Yo –expuso con orgullo- no soy tan estevado como Quevedo, ni tan manco como Cervantes, y conservo gracias a Dios mejor vista que Jorge Luis Borges. Dirigió una mirada furtiva, lasciva y dimisionaria, a una de las mozas que por allí trajinaban, y prosiguió:  Escribo mejor que Juan Luis Cebrián y no soy tan maricón como Antonio Gala. A lo que inmediatamente, temeroso de que tal negación le fuese computada como demérito, añadió no ser tan machote como Arturo Pérez Reverte.

Tampoco soy, prosiguió el anciano, tan vizcaíno como para ser secretario del rey, ni de cámara o consejo alguno. Y, de nuevo temeroso de que tal remoto origen fuese causa de expulsión, afirmó con astucia haberse criado en el mismo Valladolid.

Luego el anciano sacó de su bolsa cuatro o cinco libros resobados, que el mozo hojeó con muestras de aprobación, y declaró su convicción de que con copiar algunos párrafos de aquí y de allá, citando su procedencia tan sólo cuando esta fuese demasiado evidente, y completando lo que fuese menester con citas bajadas del internet, podría ir pergeñando algunas piezas apañadas con las que mantener entretenidos y fidelizados a los visitantes de la página.

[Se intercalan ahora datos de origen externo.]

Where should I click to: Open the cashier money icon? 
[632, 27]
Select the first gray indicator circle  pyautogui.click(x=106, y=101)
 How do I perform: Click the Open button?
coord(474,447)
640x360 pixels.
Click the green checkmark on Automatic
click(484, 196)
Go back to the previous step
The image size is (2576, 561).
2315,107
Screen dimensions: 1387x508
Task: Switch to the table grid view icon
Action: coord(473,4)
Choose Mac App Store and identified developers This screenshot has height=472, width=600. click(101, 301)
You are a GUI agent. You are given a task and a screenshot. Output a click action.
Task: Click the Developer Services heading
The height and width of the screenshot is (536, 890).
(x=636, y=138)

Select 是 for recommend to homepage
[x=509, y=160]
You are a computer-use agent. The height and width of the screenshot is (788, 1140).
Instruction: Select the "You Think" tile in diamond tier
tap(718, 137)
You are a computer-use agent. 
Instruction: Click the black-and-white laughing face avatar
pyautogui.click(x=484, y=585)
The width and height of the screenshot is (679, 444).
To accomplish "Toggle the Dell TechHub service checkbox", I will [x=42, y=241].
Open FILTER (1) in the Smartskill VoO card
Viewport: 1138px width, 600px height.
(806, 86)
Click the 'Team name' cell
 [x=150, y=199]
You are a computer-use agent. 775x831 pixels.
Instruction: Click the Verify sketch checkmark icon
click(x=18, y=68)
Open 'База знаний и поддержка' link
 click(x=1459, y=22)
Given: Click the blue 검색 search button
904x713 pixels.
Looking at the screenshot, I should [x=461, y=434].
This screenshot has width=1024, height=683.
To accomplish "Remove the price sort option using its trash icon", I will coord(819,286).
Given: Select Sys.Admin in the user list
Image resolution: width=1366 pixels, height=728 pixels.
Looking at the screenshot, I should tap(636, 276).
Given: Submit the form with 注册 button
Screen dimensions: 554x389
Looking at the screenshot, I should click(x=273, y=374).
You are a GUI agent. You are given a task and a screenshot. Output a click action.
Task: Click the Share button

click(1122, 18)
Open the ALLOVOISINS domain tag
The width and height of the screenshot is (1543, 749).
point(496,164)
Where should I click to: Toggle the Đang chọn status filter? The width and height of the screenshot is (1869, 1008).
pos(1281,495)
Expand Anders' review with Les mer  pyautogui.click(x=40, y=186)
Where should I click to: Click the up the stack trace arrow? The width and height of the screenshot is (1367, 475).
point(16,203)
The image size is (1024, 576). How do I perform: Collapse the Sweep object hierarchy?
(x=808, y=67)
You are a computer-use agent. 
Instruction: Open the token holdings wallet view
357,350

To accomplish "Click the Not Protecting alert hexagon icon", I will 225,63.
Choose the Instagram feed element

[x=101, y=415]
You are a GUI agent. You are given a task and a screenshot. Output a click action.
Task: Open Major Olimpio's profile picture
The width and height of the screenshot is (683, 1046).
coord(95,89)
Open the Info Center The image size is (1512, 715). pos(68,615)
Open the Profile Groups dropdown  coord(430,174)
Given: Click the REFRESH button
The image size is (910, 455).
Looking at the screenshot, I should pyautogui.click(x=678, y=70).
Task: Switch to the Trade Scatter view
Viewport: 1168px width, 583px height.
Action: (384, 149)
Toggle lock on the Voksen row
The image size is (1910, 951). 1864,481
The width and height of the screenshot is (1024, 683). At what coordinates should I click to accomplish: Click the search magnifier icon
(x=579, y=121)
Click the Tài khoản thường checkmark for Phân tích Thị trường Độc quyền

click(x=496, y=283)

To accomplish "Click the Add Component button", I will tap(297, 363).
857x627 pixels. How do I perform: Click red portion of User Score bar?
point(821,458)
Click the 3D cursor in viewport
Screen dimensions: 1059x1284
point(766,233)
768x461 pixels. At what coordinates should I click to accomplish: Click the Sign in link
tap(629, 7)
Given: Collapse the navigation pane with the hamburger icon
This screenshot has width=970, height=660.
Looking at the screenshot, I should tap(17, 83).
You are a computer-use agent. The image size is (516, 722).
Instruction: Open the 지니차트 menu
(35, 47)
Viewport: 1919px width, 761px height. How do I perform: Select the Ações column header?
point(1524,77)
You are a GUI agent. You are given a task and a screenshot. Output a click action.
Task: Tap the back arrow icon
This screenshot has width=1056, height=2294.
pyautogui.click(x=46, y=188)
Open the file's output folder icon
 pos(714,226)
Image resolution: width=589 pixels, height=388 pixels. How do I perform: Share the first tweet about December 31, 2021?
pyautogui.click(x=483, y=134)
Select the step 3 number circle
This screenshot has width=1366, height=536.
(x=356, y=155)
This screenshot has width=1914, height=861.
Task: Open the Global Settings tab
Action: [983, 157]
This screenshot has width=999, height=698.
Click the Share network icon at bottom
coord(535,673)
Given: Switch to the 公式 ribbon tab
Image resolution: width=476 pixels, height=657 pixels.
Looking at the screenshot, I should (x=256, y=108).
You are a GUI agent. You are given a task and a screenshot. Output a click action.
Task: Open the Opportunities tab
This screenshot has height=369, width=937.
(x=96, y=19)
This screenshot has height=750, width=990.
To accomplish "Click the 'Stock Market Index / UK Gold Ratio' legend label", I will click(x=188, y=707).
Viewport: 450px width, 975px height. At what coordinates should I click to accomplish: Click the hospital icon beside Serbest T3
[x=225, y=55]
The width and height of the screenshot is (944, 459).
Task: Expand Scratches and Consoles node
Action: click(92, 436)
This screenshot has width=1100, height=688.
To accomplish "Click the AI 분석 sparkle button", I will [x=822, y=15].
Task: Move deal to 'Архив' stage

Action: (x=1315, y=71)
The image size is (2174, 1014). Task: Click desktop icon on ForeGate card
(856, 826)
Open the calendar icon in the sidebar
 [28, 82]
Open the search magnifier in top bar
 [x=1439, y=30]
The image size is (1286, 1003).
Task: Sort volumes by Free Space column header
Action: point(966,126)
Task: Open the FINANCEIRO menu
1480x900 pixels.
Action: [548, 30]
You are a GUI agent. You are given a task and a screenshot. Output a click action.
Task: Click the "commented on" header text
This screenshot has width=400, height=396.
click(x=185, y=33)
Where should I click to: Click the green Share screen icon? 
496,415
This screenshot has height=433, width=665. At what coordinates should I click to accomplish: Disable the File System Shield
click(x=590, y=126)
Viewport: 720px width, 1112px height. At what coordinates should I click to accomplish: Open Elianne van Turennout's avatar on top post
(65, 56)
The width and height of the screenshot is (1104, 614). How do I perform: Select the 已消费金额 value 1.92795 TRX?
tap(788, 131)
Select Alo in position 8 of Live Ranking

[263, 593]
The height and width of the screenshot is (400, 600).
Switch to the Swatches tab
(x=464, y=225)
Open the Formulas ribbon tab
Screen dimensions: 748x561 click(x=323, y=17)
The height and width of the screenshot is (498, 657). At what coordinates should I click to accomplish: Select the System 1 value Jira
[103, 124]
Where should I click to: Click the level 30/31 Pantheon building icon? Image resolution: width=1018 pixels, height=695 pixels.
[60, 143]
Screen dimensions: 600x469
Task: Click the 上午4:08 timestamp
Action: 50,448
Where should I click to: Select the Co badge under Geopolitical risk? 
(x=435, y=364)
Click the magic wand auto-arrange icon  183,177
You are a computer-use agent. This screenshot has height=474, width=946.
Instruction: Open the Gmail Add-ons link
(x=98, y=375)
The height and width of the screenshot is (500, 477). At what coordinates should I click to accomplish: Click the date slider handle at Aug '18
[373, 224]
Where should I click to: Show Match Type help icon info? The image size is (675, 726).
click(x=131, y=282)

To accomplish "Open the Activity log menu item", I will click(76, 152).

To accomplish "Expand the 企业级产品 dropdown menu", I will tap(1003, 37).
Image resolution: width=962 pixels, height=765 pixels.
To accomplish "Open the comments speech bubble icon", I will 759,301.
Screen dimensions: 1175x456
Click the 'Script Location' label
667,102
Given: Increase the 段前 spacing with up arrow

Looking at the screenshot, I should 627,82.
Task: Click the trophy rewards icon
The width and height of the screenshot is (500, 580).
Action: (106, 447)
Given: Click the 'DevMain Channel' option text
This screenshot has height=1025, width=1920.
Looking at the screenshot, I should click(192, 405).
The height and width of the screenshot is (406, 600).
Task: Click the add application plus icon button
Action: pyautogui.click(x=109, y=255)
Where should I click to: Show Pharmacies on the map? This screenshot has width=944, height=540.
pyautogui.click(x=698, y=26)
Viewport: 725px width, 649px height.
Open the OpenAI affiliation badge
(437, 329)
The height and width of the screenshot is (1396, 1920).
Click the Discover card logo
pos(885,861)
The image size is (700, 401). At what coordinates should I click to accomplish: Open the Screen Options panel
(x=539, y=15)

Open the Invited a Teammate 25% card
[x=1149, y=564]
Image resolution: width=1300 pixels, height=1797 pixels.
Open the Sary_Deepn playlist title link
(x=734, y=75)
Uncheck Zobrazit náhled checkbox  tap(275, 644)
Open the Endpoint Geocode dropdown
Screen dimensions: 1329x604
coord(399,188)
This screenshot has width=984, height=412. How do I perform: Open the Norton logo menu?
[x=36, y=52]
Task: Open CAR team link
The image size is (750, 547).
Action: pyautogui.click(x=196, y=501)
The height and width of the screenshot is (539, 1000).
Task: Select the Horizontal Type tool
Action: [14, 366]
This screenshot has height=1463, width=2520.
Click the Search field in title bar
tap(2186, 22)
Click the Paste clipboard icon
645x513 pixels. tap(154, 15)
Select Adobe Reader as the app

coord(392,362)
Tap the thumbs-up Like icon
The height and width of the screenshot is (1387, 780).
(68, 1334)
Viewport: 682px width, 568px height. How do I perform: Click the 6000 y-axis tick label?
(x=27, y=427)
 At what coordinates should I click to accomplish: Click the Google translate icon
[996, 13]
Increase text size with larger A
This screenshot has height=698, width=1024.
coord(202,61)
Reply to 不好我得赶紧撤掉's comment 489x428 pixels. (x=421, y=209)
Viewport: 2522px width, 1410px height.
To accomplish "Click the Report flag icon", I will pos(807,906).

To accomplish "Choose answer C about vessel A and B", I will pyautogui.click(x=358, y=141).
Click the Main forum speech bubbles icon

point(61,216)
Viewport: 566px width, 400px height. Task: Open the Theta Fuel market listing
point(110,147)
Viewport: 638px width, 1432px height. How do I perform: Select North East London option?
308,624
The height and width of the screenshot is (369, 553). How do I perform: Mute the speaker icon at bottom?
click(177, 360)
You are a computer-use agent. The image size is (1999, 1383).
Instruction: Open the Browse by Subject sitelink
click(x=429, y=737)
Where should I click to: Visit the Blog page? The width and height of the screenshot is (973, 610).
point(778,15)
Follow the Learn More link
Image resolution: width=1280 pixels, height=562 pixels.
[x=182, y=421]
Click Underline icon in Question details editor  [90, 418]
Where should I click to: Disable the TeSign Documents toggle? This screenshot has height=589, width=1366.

A cambio de su colaboración el derrotado anciano no pedía otra cosa que alojamiento y dos comidas al día, con la golosina en cada una de ellas de una onza de chocolate sin azucares añadidos y un vaso de vino que no fuese de tetrabrik.  Como el mozo accediera a ello y le prometiera además, para en su día, una casaca de paño grueso para soportar los rigores del invierno y un par de botas que le sobrasen, el Escriba  -pues tal fue el sobrenombre que el mozo le propuso-  se sirvió un buen plato de la olla y dos vasos de vino y, tras besar la mano a su benefactor, se retiró a la covachuela que este le había asignado y después de rezar sus oraciones con mas voluntad que acierto se acostó en el angosto catre y no tardó en quedarse profundamente dormido.

Al curioso Lector corresponderá decidir si el Escriba se gana honradamente el alimento cotidiano y si llega incluso a ser merecedor de una casaca de paño grueso y las botas prometidas.